Last week, Comcast’s ThePlatform
online video-management subsidiary
announced a strategy to let
content owners deliver content
to broadband-connected TVs,
set-tops and other devices.
Separately, startup Clearleap is
teaming up with Internet set-top maker
Roku to provide pay TV operators with a
solution that could deliver managed video
services over broadband connections.
ThePlatform, for its part, is providing video
management and publishing features
to devices from Boxee, DivX, Free Stream
Media, Mitsubishi, LG Electronics, Roku,
Samsung, Syabas, TiVo, Toshiba, Vizio
and Vudu (now owned by Wal-Mart).
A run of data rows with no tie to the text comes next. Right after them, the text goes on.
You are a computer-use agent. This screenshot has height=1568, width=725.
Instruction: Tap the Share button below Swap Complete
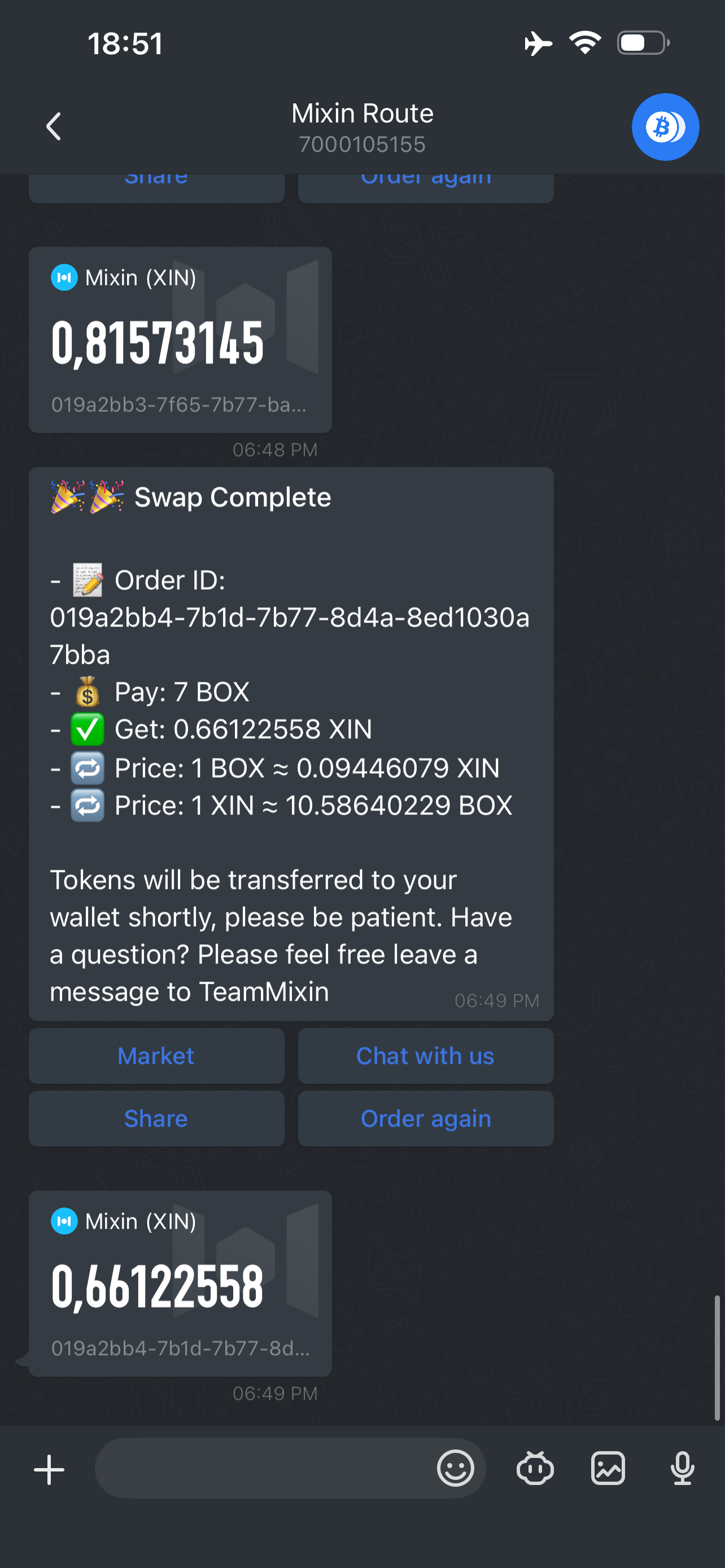(156, 1119)
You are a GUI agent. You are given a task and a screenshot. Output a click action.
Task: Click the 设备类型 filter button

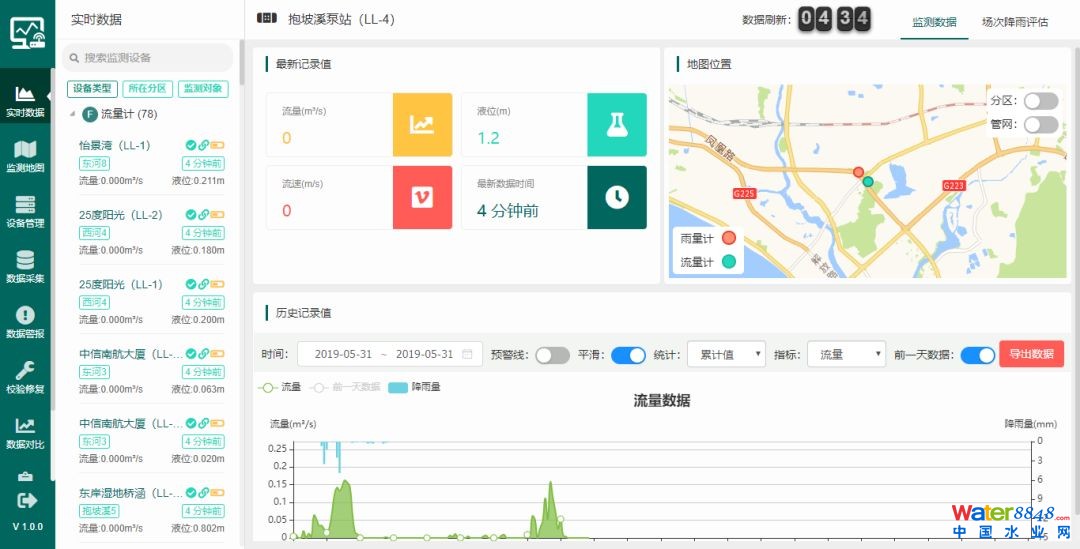pyautogui.click(x=92, y=89)
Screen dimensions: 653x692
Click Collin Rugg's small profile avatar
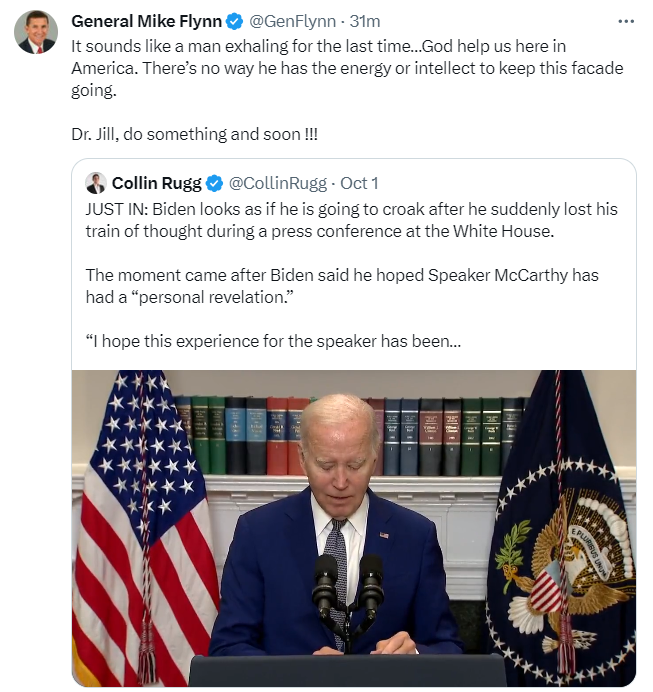(x=96, y=183)
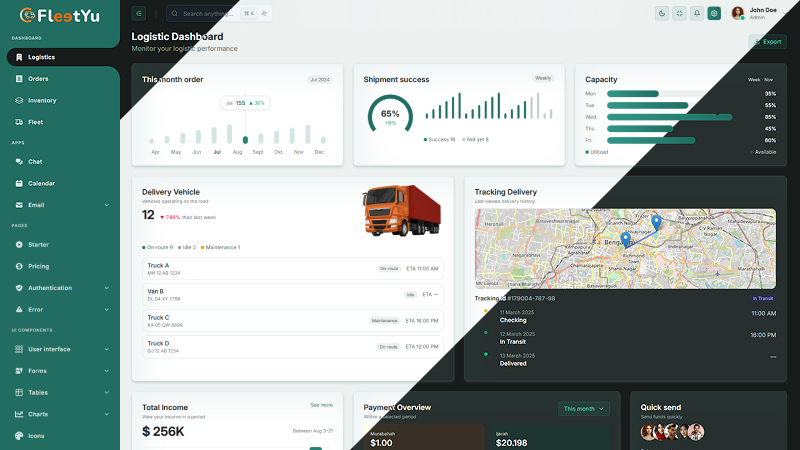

ThePlatform said it will also support Google
TV devices, which are expected to debut
this fall from Sony and Logitech.
“Media and entertainment companies are
looking well beyond today’s PCs and conventional
set-top boxes to reach their audiences,”
ThePlatform CEO Ian Blaine said in a
statement.
ThePlatform currently provides online video-
management services to programmers,
media companies and cable-TV service
providers including Comcast, Cox Communications,
Time Warner Cable, Cablevision
Systems and Rogers Communications.
Meanwhile, Clearleap’s solution with
Roku can be used by an MSO in two ways,
according to Clearleap CEO Braxton Jarratt:
Through a branded VOD channel via
the Roku Channel Store, which a customer
could access from any Roku box over any
service provider’s network; or by supplying
Roku boxes to subscribers for access to VOD
content on second or third TV sets.
“The Roku box is much less expensive than
a traditional cable box,” Jarratt said.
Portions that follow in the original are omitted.